張秀俠

(武安市第一人民醫(yī)院神經(jīng)內(nèi)科，河北 邯鄲　056300)

?

水飛薊賓對局灶性腦缺血再灌注損傷大鼠保護(hù)作用的研究

張秀俠

(武安市第一人民醫(yī)院神經(jīng)內(nèi)科，河北 邯鄲056300)

摘要：目的研究水飛薊賓(SIL)對局灶性腦缺血再灌注損傷大鼠的保護(hù)作用，并探討其可能的作用機(jī)制。方法取112只清潔級雄性大鼠隨機(jī)分為6組：假手術(shù)組、模型對照組、水飛薊賓(100、200和400 mg·kg(-1))預(yù)處理組和尼莫地平(32 mg·kg(-1))預(yù)處理組，通過中動脈線栓法制備局灶性腦缺血再灌注大鼠模型。再灌注6 h后，進(jìn)行神經(jīng)功能評分，分析測定腦組織梗死體積及含水量；通過蘇木精-尹紅(HE)染色法觀察腦組織形態(tài)學(xué)變化；測定血清中磷酸肌酸激酶(CPK)、乳酸脫氫酶(LDH)含量及總抗氧化能力(T-AOC)水平；測定腦組織中超氧化物歧化酶(SOD)、過氧化氫酶(CAT)活性和丙二醛(MDA)含量；通過TUNEL染色觀察神經(jīng)細(xì)胞凋亡狀況并計算凋亡指數(shù)(AI)，通過Western blot方法測定腦組織中NF-κB蛋白表達(dá)并進(jìn)行半定量分析。結(jié)果與模型組相比，水飛薊賓(200和400 mg·kg(-1))預(yù)處理組大鼠神經(jīng)功能評分顯著降低、腦梗死體積和含水量均顯著降低，腦組織病理形態(tài)學(xué)變化及神經(jīng)細(xì)胞凋亡均明顯減輕，凋亡指數(shù)顯著降低；腦組織中SOD、CAT活性顯著升高且MDA含量顯著降低；血清中CPK，LDH含量顯著降低；腦組織中NF-κB蛋白表達(dá)量顯著降低；水分薊賓400 mg·kg(-1)預(yù)處理組血清中T-AOC水平顯著升高；差異均具有統(tǒng)計學(xué)意義(P<0.05，P<0.01)。結(jié)論水分薊賓對局灶性腦缺血再灌注損傷大鼠具有保護(hù)作用，其作用機(jī)制可能與水分薊賓能夠改善局灶性腦缺血再灌注損傷大鼠腦組織中抗氧化酶活性、抑制氧化應(yīng)激損傷有關(guān)。

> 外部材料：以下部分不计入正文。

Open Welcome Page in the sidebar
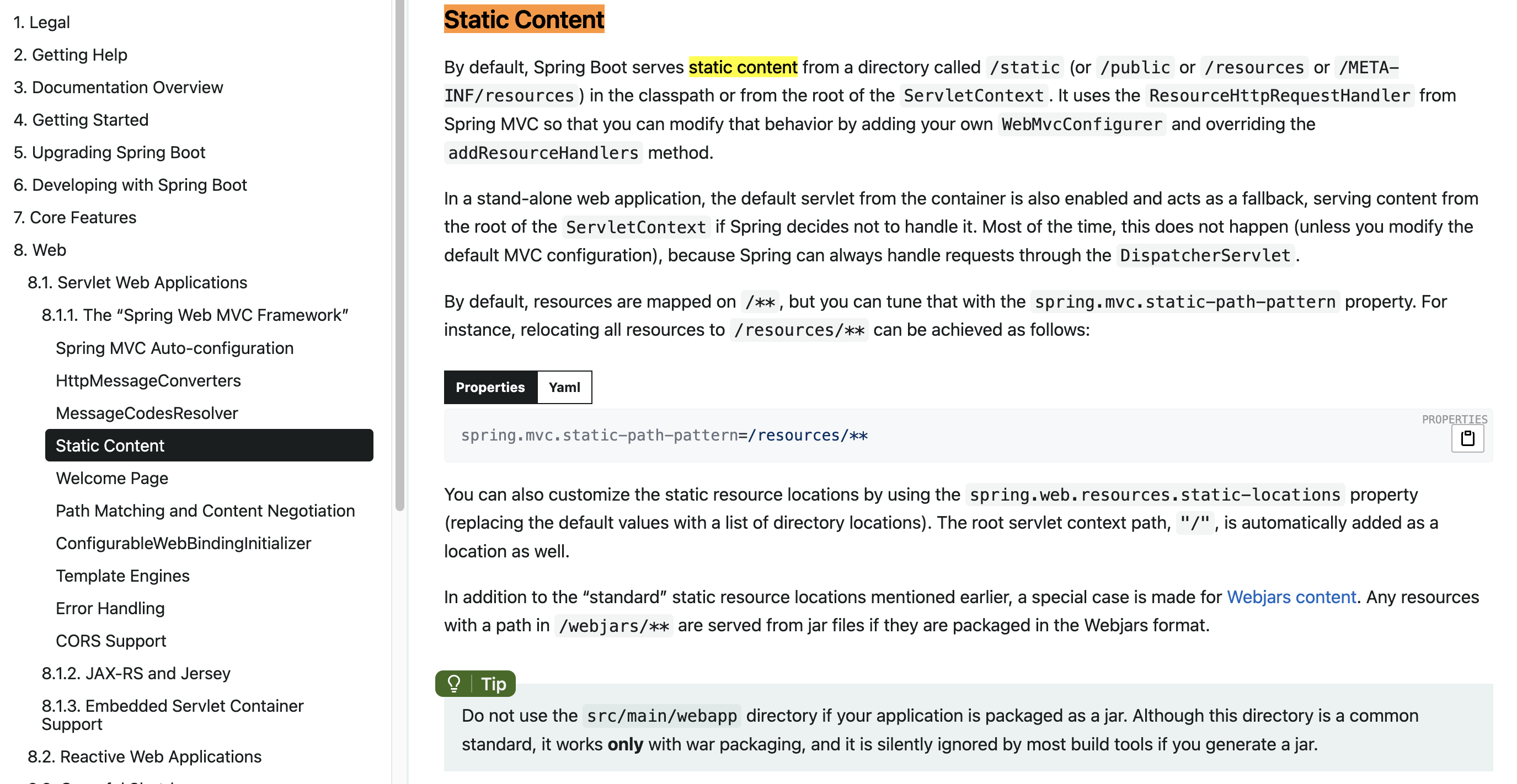 (112, 478)
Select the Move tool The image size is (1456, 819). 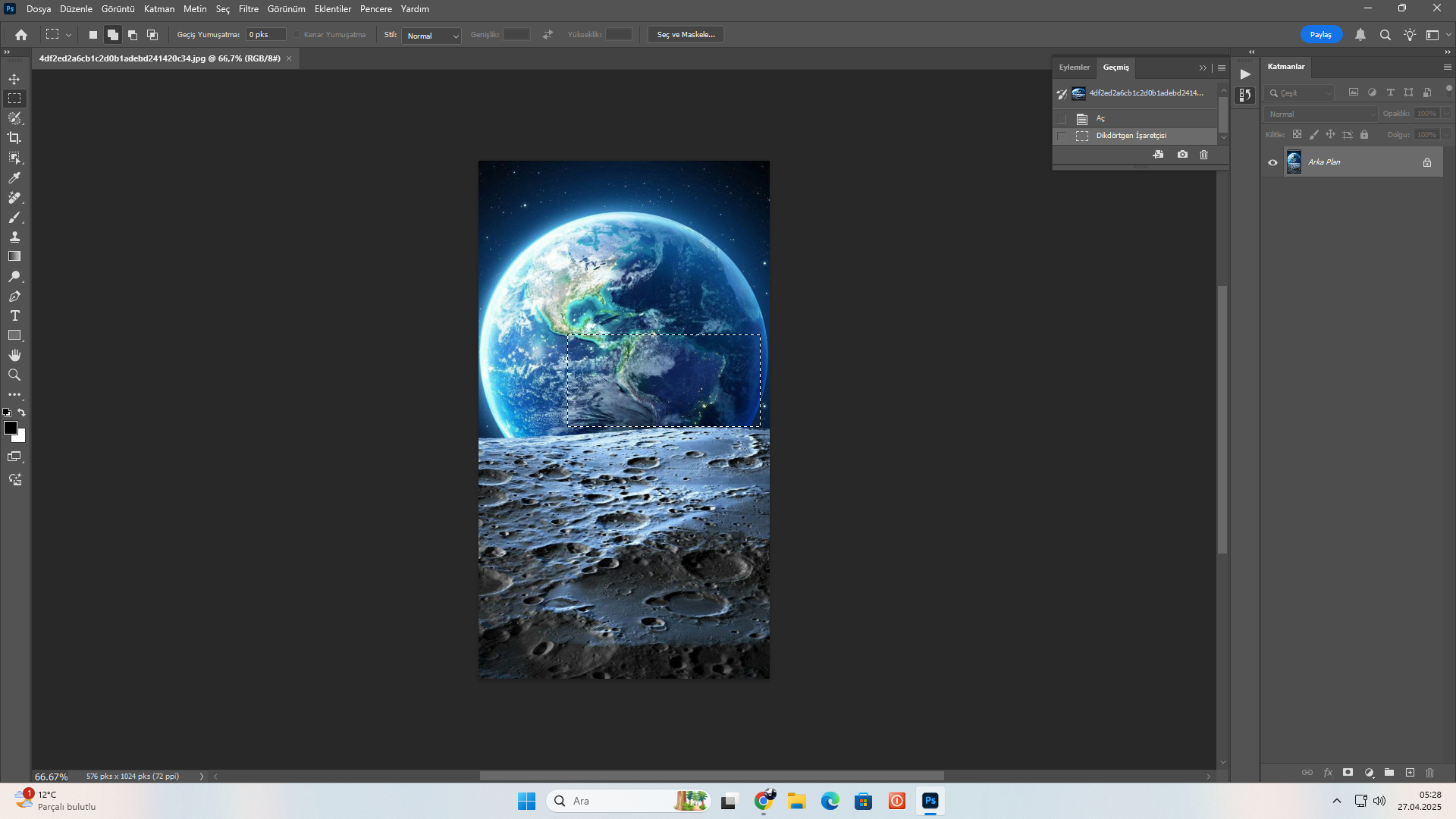pyautogui.click(x=14, y=79)
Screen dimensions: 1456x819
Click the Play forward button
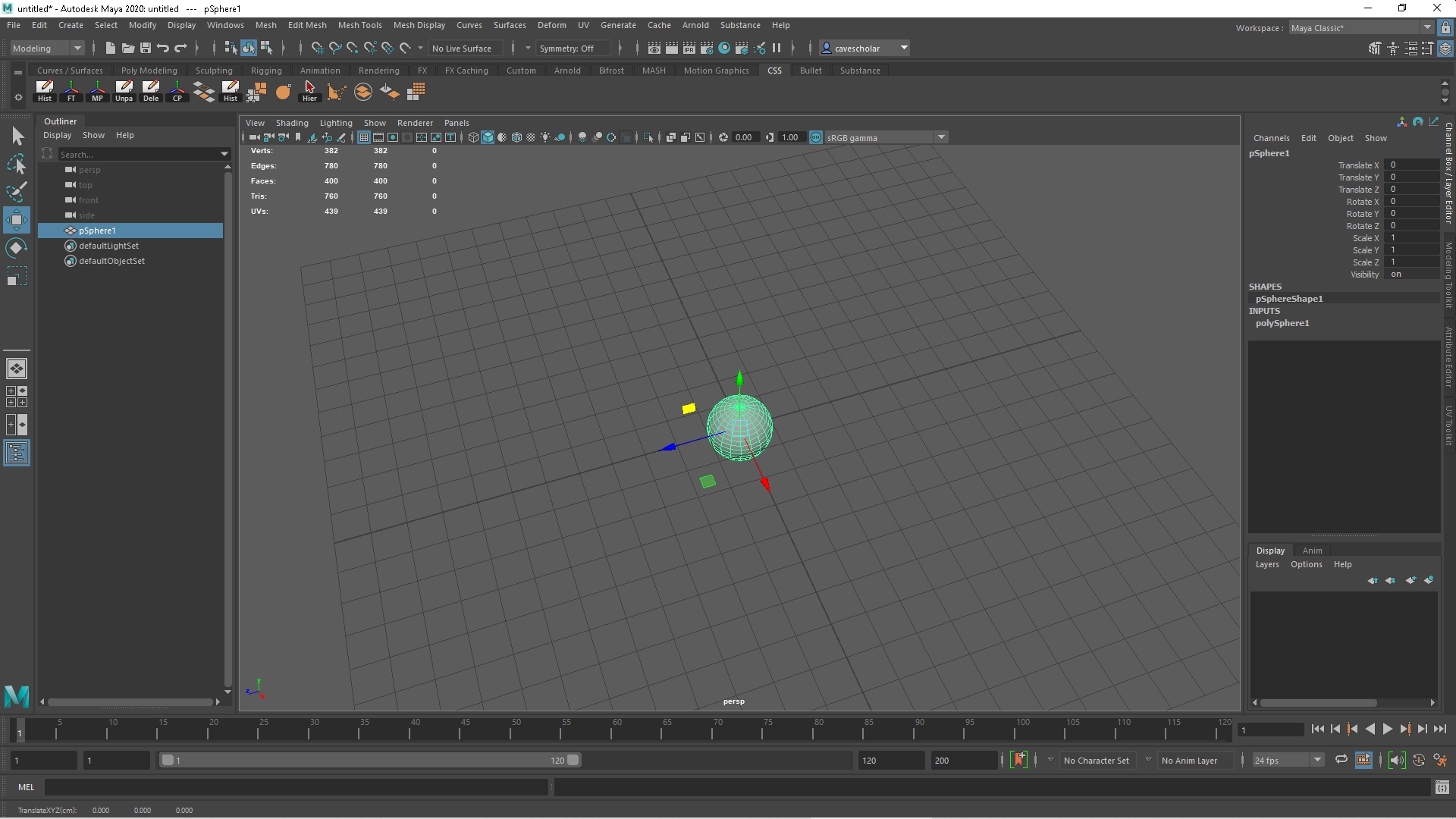click(1388, 729)
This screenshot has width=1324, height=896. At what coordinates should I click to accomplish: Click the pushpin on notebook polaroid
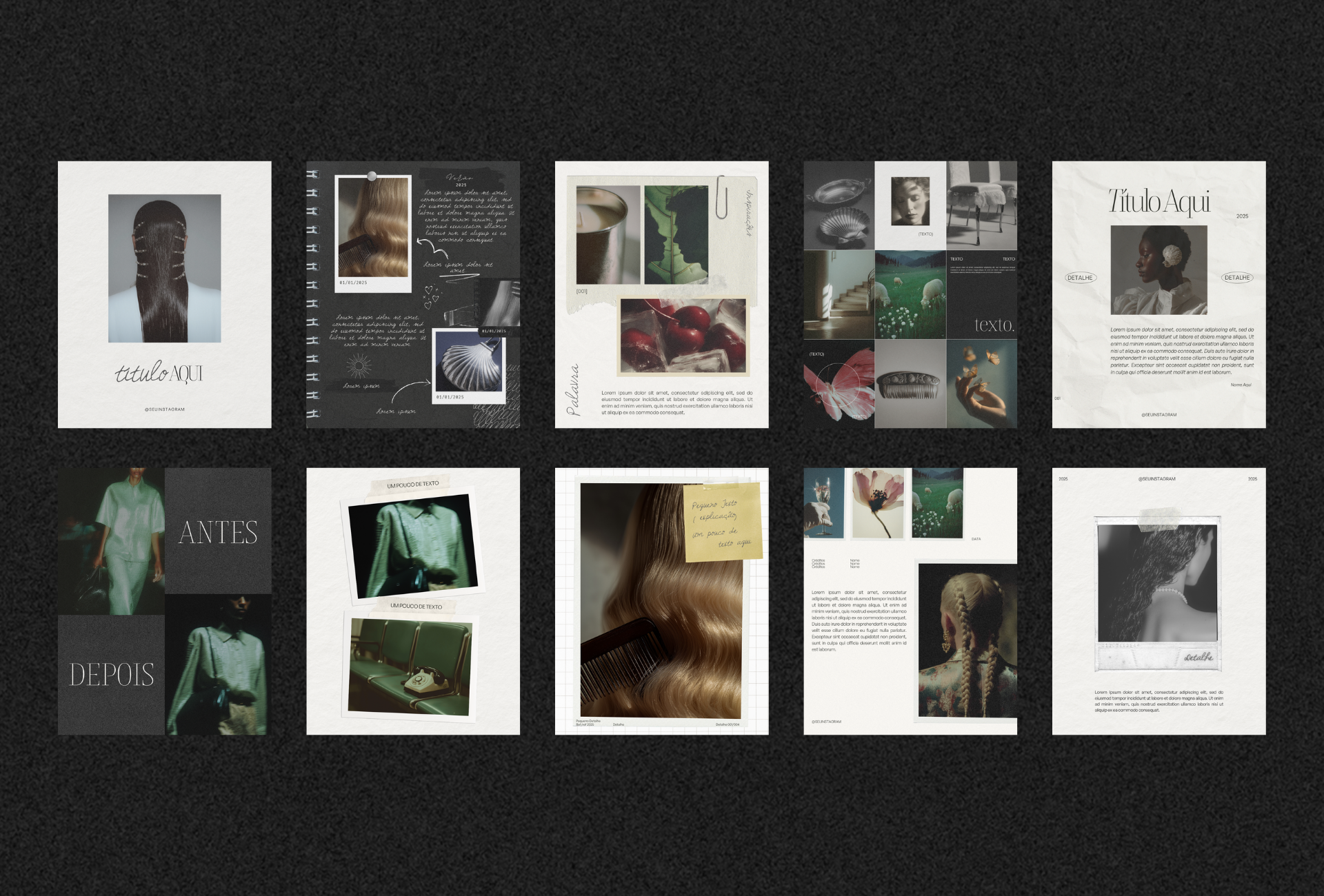[372, 176]
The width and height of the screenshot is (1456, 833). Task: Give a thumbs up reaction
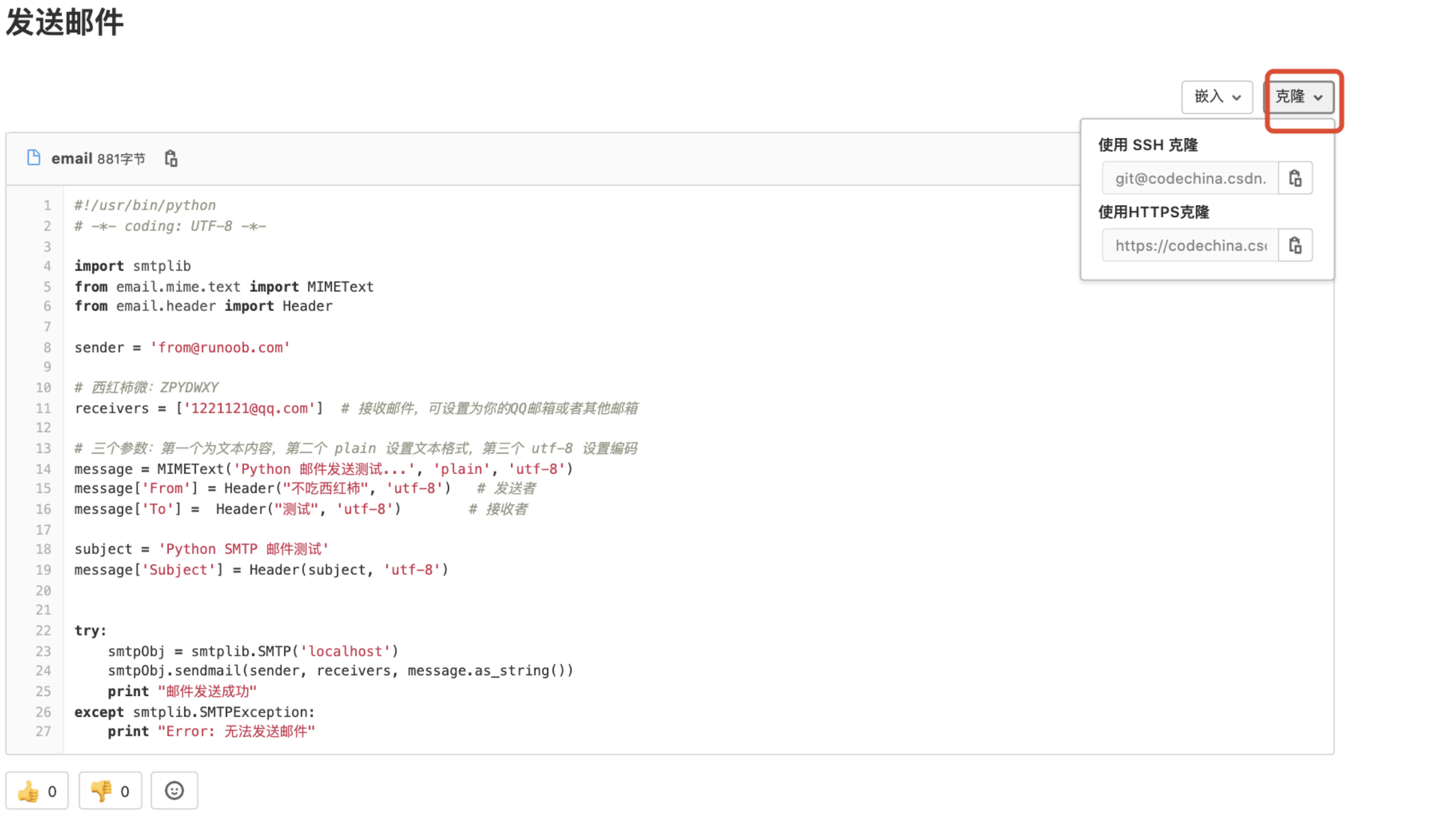click(37, 791)
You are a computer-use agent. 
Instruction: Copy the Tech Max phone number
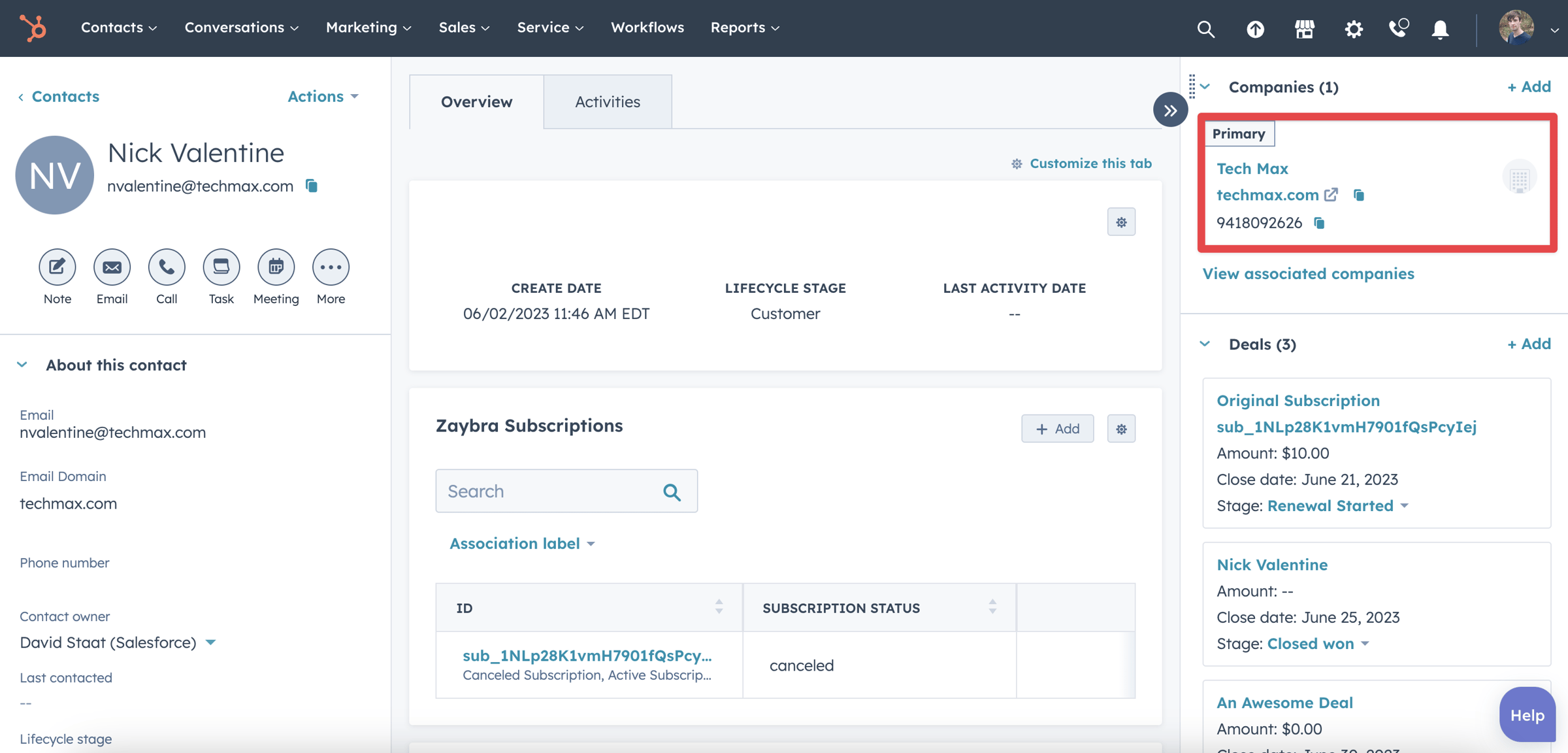click(1319, 224)
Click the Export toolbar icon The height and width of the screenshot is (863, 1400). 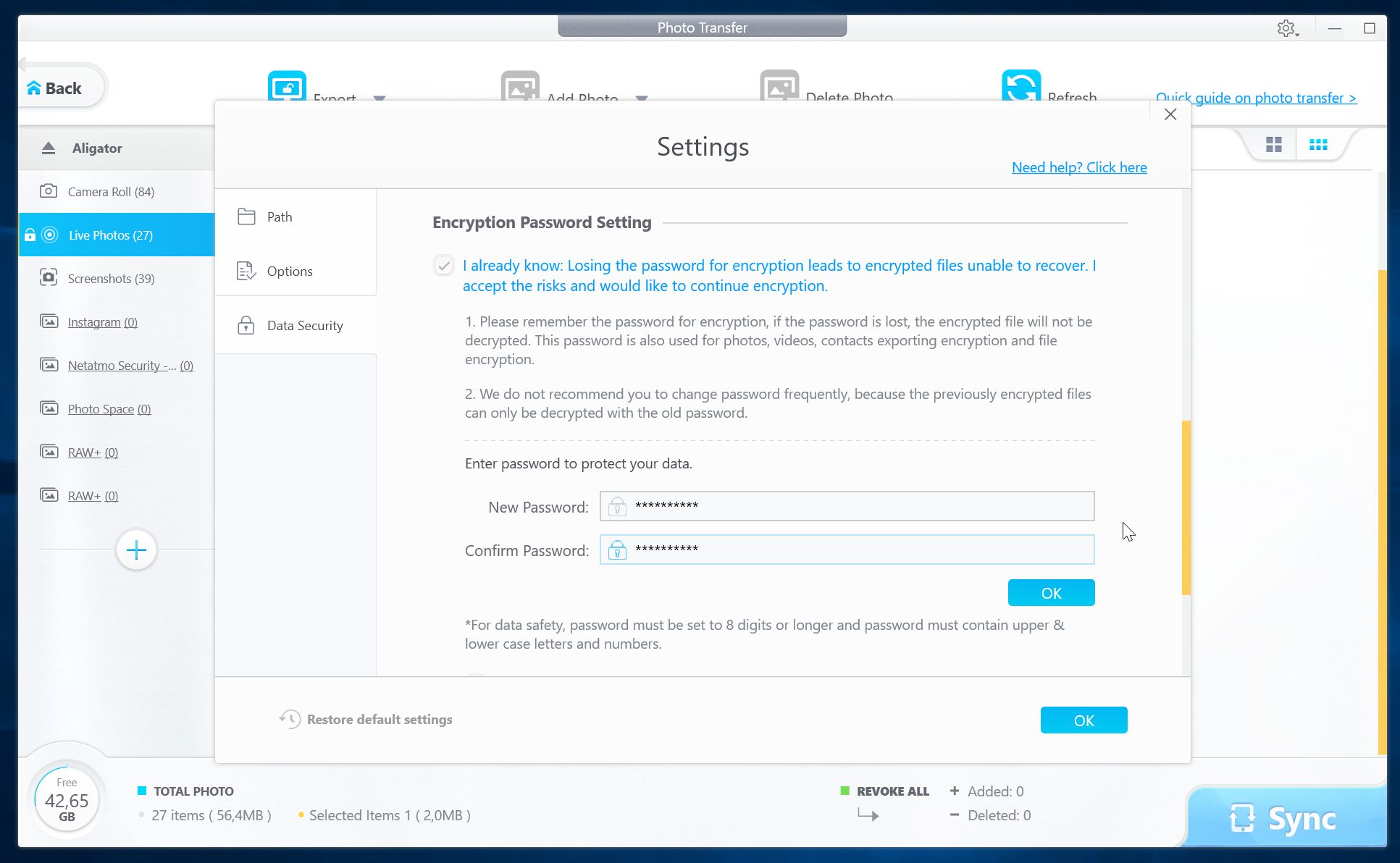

關(guān)鍵詞：水分薊賓；腦缺血再灌注；大鼠；保護(hù)

水飛薊賓(Silibinin，SIL)是菊科植物水飛薊的主要活性成分之一，屬于水飛薊素的一種，具有抗氧化、抗腫瘤、抑制炎癥反應(yīng)、抗纖維化、促進(jìn)細(xì)胞再生和促進(jìn)脂代謝等廣泛的藥理學(xué)作用[1-4]。王利平等[5]研究發(fā)現(xiàn)水分薊賓對大鼠心肌缺血再灌注損傷具有保護(hù)作用，本研究通過中動脈線栓法制備局灶性腦缺血再灌注損傷大鼠模型，研究水分薊賓對大鼠心肌缺血再灌注損傷具有保護(hù)作用。

1材料與方法

1.1試驗(yàn)藥物與試劑水飛薊賓膠囊(天津天士力制藥股份有限公司，藥品規(guī)格：每粒35 mg，批號：20140517)；尼莫地平片(德國拜耳公司，批號：BJ05004，規(guī)格：每片30 mg)；磷酸肌酸激酶(CPK)、乳鼠脫氫酶(LDH)測定試劑盒購自深圳邁瑞生物醫(yī)療電子股份有限公司；超氧化物歧化酶(SOD)、過氧化氫酶(CAT)、丙二醛(MDA)、總抗氧化能力(T-AOC)測定試劑盒；蘇木精—尹紅(HE)染色試劑盒、末端標(biāo)記法(TUNEL)檢測試劑盒購自北京博奧森生物工程有限公司；核轉(zhuǎn)錄因子-kB(NF-κB)單克隆抗體購自南京建成生物工程研究所。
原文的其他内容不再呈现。